El trabajo se presentó en la jornada Las IMID como nuevo paradigma, celebrada hace unos días por la cátedra y la Asociación de Personas con Enfermedades Crónicas Inflamatorias Inmunomediadas (UNIMID) en el Ministerio de Sanidad, Servicios Sociales e Igualdad. Participaron especialistas españoles y representantes de instituciones sanitarias de España y Suecia.

“A través de este trabajo sabemos que las IMID suponen una carga considerable para el sistema de salud, debido especialmente a los altos costes directos que resultan del uso frecuente de recursos sanitarios, directos no sanitarios y a los costes indirectos asociados a las pérdidas de productividad laboral”, ha comentado el director de la cátedra, Ángel Gil.

“En concreto, en España los costes asociados al manejo de las IMID superan los 12.000 millones de euros anuales”, ha añadido el catedrático de Medicina Preventiva y Salud Pública de la Universidad Rey Juan Carlos, según el cual el estudio revela la necesidad de un nuevo modelo asistencial que garantice la atención integral de estos pacientes.

El término IMID hace referencia a aquellas enfermedades inflamatorias crónicas originadas por alteraciones del sistema inmunológico. Incluye patologías tan heterogéneas como la artritis reumatoide, la enfermedad de Crohn, la colitis ulcerosa, la espondilitis anquilosante, la psoriasis, la hidradenitis supurativa, el lupus o la uveítis.

Algunos individuos padecen varias IMID, por alteraciones genéticas, factores de riesgo o agregación familiar. A esto se suma el hecho de que tienen mayor riesgo para desarrollar similares comorbilidades, derivado de los efectos crónicos de la inflamación. Son enfermedades crónicas, potencialmente graves y con una elevada morbilidad, lo cual puede acortar la vida de los pacientes.

“Las IMID pueden provocar un alto grado de discapacidad y reducir la calidad de vida de las personas que la padecen. Hay que tener en cuenta que afectan mayoritariamente a adultos jóvenes, en edad laboral, que ven limitada tanto su vida cotidiana, como su vida laboral”, ha señalado, por su parte, la secretaria general de UNIMID, Carina Escobar, quien ha reivindicado un mayor reconocimiento social de estas patologías.
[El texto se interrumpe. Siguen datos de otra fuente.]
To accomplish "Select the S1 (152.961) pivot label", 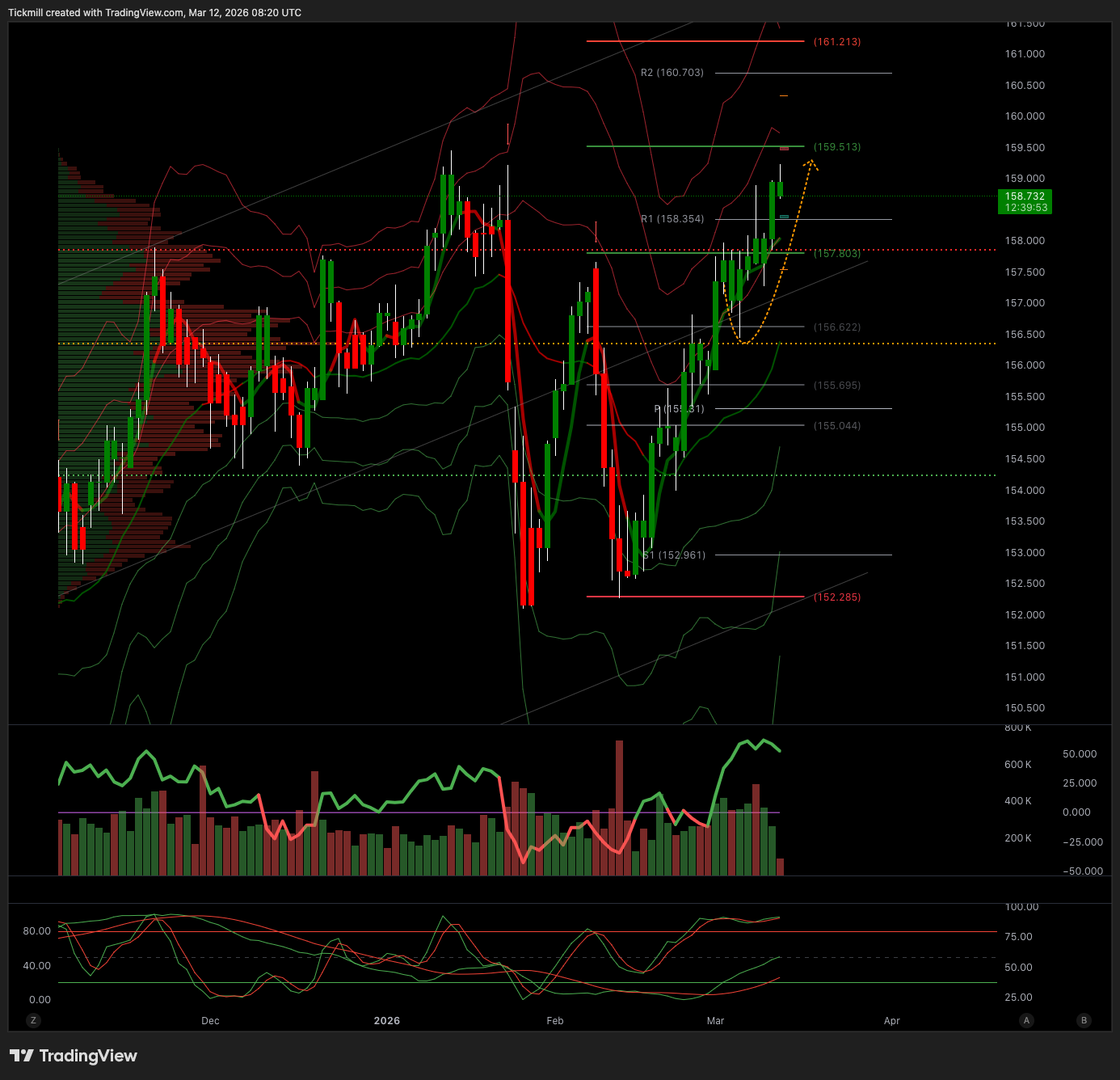I will coord(674,555).
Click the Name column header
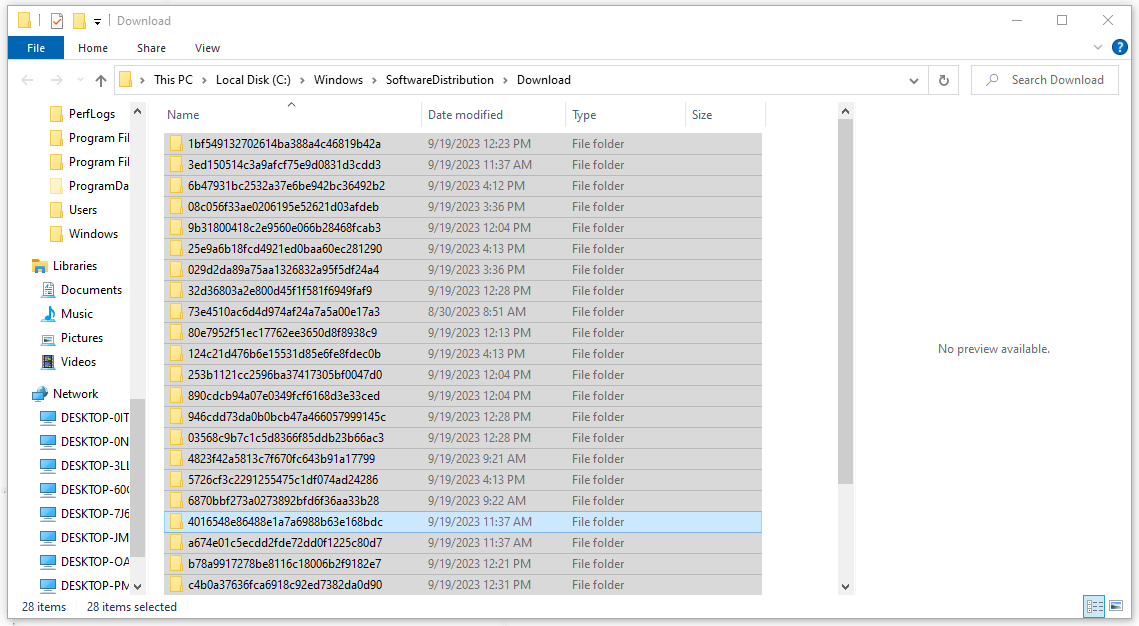Image resolution: width=1139 pixels, height=626 pixels. [183, 115]
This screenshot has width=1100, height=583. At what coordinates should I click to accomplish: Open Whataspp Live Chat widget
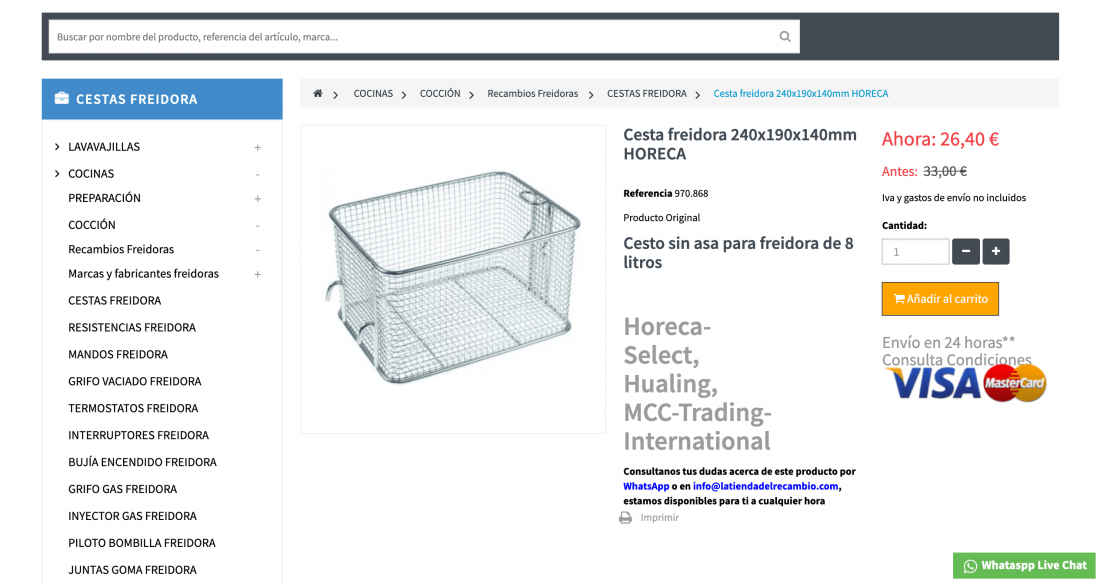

En la actualidad, España no cuenta con itinerarios clínicos definidos para el manejo de las IMID. “Son un ejemplo para las cuales el modelo tradicional, fragmentado, dificulta una atención integral del paciente e interrumpe su continuidad asistencial. Es urgente lograr la implicación planificada de las diversas especialidades médicas”, ha apuntado Fredrik Öhrn, responsable del Centro de Innovación en el Hospital Universitario Karolinska.